Track down every line below that holds "small" and copy it.
====== STUDY MATERIAL ======
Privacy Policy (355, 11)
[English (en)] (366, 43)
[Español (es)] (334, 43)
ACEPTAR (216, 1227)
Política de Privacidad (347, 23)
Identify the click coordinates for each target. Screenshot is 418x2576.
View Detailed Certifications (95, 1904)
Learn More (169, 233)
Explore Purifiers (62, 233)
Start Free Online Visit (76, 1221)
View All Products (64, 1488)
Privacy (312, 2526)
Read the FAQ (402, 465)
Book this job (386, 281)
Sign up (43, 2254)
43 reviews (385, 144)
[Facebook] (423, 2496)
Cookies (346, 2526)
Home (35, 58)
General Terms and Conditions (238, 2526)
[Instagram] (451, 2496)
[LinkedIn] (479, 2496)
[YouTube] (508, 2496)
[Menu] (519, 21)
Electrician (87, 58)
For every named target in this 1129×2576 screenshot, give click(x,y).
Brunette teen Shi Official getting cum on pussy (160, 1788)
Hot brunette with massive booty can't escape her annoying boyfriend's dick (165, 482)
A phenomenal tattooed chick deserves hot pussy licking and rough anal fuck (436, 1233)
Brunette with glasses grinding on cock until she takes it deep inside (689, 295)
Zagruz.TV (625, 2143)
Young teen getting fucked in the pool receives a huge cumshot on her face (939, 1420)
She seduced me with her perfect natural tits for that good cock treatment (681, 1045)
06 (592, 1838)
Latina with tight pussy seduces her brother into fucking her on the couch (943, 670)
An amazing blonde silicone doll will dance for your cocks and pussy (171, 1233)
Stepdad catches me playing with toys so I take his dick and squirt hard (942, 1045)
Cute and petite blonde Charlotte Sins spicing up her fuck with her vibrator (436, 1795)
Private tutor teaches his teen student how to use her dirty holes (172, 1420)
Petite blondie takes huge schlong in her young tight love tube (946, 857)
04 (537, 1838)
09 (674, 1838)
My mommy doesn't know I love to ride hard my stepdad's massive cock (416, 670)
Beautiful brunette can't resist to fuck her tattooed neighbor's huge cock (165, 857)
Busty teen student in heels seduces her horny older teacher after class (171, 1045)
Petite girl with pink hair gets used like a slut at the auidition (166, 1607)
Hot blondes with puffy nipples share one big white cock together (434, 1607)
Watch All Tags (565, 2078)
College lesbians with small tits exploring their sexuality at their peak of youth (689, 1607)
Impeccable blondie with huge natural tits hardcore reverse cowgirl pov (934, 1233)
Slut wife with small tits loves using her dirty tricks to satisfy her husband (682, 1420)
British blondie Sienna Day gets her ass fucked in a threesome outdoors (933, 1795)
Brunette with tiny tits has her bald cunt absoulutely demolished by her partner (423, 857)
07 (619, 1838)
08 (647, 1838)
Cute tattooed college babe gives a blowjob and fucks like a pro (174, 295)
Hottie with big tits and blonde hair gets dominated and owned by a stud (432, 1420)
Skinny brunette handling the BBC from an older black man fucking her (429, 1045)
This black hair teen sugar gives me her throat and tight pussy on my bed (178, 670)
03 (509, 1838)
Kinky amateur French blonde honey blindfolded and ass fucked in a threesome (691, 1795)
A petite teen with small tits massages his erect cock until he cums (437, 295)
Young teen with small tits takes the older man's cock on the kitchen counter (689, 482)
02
======
■ TASK SOLUTION ■
College lesbians with small tits exploring their sexuality at their peak of youth (689, 1607)
Slut wife with small tits loves using her dirty tricks to satisfy her husband (682, 1420)
A petite teen with small tits massages his erect cock until he cums (437, 295)
Young teen with small tits takes the older man's cock on the kitchen counter (689, 482)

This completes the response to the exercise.